Authors (first author is the speaker)

1. Taha LAKHDARI
Africa Business School, University Mohammed VI Polytechnic
2. Ilyas Himmich
MAGI, Polytechnique Montreal ; Université Mohammed 6 Polytechnique
3. Tarik Aouam
Department of Business Informatics and Operations Management, Ghent University

Abstract

In the mining industry, the production of marketable ores involves multiple processes, such as extraction, treatment, transportation, blending, and drying. Blending decisions depend on previous processing options. Ignoring these dependencies can lead to suboptimal solutions, while integrating blending decisions into the supply chain increases planning complexity.

Uncertain demand, short lead times, and prioritized orders lead managers to use substitution strategies, providing products with deviated qualities or delayed delivery. This approach often results in blending rare superior qualities to fulfill less profitable demands, leading to significant production cost losses and valuable resource destruction. These substitution strategies often lead to inefficient asset utilization that results in over-consumption of water and energy due to missed optimization opportunities.

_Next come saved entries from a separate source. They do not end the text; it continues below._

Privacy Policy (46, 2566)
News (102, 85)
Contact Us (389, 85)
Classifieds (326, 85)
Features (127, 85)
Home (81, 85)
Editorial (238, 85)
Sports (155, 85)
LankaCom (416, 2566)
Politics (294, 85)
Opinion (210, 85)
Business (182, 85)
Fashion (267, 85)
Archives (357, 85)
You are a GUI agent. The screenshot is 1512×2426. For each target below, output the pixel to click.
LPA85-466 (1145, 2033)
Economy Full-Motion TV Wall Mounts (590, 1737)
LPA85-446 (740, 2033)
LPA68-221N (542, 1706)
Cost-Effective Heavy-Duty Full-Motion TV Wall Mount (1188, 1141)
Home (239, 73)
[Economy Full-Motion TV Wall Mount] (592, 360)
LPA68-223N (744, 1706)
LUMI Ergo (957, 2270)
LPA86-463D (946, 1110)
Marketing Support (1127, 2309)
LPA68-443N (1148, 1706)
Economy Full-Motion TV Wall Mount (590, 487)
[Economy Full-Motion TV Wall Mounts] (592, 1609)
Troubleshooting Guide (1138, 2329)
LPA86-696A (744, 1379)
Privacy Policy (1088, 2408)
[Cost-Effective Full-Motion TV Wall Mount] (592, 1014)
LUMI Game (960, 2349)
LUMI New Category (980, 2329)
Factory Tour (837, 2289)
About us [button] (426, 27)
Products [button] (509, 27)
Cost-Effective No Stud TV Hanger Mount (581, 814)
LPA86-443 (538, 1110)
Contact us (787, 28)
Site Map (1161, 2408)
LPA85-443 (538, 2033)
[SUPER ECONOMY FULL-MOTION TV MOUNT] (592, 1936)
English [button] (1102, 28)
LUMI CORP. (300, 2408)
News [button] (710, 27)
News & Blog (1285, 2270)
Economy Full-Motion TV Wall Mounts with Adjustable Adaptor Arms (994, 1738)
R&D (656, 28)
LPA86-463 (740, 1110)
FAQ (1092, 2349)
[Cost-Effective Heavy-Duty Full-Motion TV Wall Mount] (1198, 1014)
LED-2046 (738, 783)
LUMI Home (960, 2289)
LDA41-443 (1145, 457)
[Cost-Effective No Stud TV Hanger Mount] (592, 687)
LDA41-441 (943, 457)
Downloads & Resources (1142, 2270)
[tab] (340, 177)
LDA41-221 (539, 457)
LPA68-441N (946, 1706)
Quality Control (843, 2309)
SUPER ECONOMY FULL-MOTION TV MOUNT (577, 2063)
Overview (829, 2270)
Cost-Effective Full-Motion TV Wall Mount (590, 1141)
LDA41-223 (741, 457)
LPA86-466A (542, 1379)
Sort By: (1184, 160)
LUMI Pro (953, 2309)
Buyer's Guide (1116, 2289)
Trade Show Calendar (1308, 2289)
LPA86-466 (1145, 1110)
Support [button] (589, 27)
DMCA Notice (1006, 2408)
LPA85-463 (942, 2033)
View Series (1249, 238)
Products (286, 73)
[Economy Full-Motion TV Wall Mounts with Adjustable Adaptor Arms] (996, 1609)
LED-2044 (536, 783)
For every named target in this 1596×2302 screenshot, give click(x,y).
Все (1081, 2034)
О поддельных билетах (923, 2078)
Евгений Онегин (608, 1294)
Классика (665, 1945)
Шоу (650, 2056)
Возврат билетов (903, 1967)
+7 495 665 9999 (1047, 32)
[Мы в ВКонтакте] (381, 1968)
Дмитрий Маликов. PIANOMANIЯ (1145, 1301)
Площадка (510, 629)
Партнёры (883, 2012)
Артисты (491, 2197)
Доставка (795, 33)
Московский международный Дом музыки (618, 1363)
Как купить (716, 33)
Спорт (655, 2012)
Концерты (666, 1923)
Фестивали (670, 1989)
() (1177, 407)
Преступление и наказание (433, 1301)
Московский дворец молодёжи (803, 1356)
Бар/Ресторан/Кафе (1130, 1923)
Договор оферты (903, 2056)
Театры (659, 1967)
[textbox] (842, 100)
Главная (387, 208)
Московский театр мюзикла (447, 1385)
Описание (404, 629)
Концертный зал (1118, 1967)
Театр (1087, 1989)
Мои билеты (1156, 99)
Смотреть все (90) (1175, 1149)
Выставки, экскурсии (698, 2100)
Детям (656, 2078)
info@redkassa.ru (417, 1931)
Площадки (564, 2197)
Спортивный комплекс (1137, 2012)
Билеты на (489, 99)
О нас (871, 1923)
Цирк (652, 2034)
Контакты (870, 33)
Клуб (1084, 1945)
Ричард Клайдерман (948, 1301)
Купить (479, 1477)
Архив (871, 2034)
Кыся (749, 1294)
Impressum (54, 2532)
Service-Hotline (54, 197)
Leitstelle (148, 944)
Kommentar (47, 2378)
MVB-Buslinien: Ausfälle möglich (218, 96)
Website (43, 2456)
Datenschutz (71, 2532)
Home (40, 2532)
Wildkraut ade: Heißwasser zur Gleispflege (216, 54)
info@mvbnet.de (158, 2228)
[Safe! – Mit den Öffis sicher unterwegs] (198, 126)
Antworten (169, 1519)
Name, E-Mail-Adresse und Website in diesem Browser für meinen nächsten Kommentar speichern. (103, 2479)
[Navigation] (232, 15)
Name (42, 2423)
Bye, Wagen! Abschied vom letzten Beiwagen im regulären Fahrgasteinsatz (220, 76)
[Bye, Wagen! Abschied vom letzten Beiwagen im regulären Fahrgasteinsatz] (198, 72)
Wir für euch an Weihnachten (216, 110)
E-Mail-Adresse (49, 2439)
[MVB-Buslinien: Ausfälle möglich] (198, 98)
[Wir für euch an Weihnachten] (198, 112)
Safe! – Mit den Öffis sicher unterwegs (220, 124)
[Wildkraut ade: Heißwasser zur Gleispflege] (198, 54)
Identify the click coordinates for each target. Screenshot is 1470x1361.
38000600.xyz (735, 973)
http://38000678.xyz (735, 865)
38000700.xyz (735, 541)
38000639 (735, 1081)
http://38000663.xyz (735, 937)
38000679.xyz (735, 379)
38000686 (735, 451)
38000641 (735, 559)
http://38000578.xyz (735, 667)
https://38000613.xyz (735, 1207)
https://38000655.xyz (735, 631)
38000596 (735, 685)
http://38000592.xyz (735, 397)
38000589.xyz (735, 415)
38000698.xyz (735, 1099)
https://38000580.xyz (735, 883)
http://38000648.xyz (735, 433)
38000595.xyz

To address these issues, we propose a spatio-temporal decomposition methodology dividing the mining supply chain into Tactical, Operational, and Emergency Levels. These planning levels communicate via an integrated rolling horizon approach, ensuring a continuous information exchange, synchronized mid-, short, and urgent-term purposes, and adapt dynamically to unforeseen events affecting the production system. In real-world phosphate mining applications, this methodology has reduced total costs by 30% and significantly decreased water and energy usage compared to traditional management practices.